● **EXERCISE OBJECTIVE**:
Pull out every line with the word "Protection" from the entries below.

● **DATA RECORDS**:
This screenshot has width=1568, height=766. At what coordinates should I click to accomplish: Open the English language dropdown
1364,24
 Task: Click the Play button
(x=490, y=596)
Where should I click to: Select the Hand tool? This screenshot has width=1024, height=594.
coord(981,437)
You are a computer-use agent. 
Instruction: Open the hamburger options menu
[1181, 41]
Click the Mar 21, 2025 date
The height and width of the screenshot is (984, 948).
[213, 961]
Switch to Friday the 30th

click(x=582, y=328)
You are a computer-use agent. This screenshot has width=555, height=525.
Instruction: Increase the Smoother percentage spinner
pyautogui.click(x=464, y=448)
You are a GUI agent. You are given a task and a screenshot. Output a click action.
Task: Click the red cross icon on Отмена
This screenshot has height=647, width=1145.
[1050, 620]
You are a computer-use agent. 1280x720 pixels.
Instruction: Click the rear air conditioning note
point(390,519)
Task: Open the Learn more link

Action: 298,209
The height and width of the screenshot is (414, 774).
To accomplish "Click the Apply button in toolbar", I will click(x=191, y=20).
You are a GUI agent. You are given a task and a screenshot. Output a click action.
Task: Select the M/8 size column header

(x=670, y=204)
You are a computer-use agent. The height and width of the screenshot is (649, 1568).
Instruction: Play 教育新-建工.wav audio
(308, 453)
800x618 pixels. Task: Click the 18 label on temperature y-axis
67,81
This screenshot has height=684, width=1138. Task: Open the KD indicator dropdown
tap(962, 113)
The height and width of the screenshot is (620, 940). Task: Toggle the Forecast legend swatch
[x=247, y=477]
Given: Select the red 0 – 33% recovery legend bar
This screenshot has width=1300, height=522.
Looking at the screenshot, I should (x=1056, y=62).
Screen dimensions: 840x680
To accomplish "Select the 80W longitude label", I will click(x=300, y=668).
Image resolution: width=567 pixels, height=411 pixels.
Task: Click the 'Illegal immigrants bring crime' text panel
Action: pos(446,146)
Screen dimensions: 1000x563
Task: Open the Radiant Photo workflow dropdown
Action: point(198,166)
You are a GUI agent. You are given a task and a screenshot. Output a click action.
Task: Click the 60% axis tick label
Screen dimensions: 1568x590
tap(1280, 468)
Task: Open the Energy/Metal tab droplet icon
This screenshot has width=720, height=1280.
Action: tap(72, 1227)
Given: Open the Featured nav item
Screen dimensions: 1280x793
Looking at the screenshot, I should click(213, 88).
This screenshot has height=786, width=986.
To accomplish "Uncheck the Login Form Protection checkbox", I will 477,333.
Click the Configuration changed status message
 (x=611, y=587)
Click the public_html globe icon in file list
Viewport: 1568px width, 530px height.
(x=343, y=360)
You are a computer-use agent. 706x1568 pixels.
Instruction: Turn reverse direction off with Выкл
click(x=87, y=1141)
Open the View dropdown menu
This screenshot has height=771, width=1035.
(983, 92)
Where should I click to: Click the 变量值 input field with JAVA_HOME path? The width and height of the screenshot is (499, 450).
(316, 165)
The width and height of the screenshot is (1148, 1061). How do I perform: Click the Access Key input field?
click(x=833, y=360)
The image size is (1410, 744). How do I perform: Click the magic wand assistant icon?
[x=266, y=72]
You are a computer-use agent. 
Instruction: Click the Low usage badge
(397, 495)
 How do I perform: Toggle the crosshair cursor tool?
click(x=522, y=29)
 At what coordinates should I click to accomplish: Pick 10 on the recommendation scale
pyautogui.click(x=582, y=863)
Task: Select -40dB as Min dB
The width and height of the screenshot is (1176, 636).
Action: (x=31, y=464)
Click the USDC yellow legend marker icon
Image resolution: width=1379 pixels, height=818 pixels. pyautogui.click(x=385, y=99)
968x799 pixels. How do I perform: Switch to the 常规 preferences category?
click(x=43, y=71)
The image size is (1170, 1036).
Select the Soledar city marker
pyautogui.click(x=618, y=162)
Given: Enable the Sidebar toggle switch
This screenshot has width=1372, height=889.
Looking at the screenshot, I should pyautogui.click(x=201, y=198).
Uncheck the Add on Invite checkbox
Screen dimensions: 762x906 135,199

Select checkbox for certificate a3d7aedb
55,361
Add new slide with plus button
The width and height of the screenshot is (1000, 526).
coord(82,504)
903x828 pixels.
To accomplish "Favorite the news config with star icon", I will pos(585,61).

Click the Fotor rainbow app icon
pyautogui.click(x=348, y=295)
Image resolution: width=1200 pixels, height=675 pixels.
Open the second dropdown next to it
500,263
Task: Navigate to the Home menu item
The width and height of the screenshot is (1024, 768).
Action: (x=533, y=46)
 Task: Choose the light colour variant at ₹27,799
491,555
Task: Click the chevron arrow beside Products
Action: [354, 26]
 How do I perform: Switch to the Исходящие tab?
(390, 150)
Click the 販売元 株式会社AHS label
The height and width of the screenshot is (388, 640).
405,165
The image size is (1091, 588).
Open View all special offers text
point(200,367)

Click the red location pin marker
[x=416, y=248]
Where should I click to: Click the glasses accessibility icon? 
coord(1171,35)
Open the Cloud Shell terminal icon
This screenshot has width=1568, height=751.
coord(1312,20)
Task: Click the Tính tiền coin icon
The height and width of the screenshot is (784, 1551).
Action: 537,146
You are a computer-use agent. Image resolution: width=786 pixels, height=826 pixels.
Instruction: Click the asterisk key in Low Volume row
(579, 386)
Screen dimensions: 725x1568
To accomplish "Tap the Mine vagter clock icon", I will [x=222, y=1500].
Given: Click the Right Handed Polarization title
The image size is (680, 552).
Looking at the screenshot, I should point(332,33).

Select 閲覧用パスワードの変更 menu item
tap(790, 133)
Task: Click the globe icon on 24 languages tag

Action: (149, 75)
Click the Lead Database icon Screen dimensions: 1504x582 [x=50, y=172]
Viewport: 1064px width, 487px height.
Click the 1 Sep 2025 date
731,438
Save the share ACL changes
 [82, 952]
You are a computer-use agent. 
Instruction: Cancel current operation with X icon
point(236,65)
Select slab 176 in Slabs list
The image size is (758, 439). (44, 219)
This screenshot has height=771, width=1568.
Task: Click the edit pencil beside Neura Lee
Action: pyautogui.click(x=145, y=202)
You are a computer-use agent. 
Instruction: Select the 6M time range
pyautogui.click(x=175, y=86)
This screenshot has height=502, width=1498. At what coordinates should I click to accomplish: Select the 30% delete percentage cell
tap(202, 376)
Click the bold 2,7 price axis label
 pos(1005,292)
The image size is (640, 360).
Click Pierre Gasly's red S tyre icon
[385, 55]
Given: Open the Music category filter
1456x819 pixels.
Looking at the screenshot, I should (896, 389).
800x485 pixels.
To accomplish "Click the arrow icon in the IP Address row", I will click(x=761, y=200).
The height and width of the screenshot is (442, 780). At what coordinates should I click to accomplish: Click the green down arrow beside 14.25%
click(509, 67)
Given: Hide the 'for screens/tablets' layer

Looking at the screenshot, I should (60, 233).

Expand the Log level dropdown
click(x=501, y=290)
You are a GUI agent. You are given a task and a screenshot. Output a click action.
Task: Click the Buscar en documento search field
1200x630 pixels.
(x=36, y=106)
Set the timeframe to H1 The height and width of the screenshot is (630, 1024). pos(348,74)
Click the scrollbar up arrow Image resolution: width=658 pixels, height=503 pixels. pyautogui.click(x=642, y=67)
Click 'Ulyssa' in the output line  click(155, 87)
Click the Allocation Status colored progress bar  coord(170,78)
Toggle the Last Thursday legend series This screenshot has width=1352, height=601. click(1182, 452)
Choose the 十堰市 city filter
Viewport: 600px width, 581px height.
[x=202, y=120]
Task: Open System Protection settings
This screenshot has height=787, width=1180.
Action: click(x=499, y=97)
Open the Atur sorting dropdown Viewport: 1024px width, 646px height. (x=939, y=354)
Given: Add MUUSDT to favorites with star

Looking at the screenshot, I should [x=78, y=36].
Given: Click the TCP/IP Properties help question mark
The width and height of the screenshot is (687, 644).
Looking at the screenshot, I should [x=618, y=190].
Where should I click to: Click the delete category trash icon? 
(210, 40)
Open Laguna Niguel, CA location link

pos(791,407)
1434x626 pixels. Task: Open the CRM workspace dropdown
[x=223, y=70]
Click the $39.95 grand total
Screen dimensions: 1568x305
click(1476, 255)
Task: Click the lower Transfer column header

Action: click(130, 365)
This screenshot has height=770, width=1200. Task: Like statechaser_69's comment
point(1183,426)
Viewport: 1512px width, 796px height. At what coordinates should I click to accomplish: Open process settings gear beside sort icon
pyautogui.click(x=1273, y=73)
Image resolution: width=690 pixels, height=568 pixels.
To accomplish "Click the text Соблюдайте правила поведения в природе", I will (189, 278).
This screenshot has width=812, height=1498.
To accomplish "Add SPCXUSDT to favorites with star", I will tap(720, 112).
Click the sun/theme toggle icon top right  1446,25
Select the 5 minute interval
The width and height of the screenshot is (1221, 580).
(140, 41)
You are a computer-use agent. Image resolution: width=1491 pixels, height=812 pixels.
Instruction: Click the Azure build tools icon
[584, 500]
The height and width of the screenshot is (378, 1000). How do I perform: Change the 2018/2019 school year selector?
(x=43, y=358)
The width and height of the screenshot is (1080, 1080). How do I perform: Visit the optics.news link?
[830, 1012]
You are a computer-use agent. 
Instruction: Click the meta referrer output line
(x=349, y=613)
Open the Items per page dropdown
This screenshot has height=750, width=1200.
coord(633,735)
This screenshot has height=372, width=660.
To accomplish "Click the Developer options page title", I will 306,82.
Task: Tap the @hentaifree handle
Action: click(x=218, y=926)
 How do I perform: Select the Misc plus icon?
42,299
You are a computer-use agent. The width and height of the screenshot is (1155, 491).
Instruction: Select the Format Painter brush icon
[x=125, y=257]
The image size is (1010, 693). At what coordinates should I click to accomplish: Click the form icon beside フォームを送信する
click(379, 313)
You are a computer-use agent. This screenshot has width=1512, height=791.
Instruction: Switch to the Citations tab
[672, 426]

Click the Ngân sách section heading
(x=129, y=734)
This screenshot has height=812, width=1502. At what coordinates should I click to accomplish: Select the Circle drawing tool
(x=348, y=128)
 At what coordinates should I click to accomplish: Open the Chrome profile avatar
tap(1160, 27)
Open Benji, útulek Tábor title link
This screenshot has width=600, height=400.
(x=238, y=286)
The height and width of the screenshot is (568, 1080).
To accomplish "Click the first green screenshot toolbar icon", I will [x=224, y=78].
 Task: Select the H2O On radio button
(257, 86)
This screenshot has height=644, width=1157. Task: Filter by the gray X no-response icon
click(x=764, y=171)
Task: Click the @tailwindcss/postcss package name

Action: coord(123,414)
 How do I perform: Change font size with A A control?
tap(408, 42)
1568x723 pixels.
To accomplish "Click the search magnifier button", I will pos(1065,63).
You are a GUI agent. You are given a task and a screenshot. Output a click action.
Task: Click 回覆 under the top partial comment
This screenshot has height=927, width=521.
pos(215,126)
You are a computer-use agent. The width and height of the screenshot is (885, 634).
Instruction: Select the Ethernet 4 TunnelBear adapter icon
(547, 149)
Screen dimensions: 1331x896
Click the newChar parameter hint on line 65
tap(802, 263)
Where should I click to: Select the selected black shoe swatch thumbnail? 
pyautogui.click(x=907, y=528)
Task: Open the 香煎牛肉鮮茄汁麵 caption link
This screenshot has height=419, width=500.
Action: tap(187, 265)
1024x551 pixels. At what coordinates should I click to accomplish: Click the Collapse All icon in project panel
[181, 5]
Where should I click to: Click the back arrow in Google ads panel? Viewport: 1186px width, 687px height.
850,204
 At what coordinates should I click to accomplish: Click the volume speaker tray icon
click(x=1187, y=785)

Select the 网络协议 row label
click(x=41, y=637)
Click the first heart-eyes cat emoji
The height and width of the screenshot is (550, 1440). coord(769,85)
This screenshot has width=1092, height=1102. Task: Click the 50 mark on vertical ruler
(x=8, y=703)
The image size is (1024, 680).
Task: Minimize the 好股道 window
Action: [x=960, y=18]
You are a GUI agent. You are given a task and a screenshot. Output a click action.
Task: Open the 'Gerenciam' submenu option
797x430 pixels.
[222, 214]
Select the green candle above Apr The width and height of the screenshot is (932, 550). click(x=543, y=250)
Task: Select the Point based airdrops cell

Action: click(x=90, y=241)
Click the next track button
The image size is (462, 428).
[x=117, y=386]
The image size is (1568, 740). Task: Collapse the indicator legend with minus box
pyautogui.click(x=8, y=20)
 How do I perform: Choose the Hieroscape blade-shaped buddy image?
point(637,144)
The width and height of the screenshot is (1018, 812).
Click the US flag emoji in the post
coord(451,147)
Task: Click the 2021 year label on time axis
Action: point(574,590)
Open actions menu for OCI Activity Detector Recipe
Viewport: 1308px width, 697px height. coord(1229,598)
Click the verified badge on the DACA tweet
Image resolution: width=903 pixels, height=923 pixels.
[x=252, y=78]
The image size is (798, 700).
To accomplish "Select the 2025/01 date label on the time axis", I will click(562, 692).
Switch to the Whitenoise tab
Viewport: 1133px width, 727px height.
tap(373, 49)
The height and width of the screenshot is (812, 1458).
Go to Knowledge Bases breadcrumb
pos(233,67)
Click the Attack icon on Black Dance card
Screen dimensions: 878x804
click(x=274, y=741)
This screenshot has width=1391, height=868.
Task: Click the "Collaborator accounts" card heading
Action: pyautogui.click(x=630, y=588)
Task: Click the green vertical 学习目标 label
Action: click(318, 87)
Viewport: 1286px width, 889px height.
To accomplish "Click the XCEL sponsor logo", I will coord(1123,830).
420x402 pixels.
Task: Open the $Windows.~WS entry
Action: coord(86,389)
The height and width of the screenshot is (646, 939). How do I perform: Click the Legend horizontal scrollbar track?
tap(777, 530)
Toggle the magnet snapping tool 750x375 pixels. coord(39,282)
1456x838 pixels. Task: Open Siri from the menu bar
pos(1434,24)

● **EXERCISE SOLUTION**:
To accomplish "Uncheck the Login Form Protection checkbox", I will 477,333.
Task: Open System Protection settings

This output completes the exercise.